Substring extracts a portion of a string:
string left3 = "12345".Substring (0, 3); // left3 = "123";
string mid3 = "12345".Substring (1, 3); // mid3 = "234";
If you omit the length, you get the remainder of the string:
string end3 = "12345".Substring (2); // end3 = "345";
Insert and Remove insert or remove characters at a specified position:
string s1 = "helloworld".Insert (5, ", "); // s1 = "hello, world"

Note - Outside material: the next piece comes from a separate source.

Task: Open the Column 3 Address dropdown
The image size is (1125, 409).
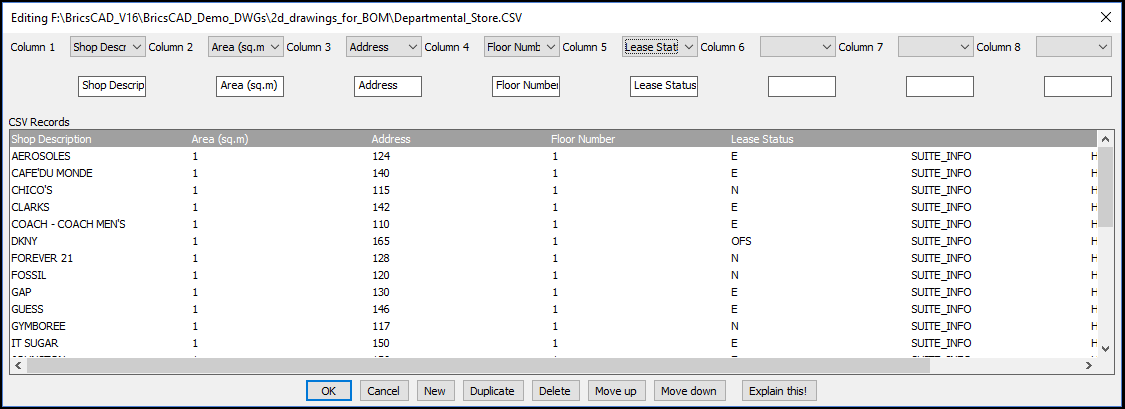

string s2 = s1.Remove (5, 2); // s2 = "helloworld";
PadLeft and PadRight pad a string to a given length with a specified character (or a
space if unspecified):
Console.WriteLine ("12345".PadLeft (9, '*')); // ****12345
Console.WriteLine ("12345".PadLeft (9)); // 12345
If the input string is longer than the padding length, the original string is returned
unchanged.
TrimStart and TrimEnd remove specified characters from the beginning or end of a
string; Trim does both. By default, these functions remove whitespace characters
(including spaces, tabs, new lines, and Unicode variations of these):
Console.WriteLine (" abc \t\r\n ".Trim().Length); // 3
Replace replaces all occurrences of a particular character or substring:
Console.WriteLine ("to be done".Replace (" ", " | ") ); // to | be | done
Console.WriteLine ("to be done".Replace (" ", "") ); // tobedone
ToUpper and ToLower return upper- and lowercase versions of the input string. By
default, they honor the user’s current language settings; ToUpperInvariant and
ToLowerInvariant always apply English alphabet rules.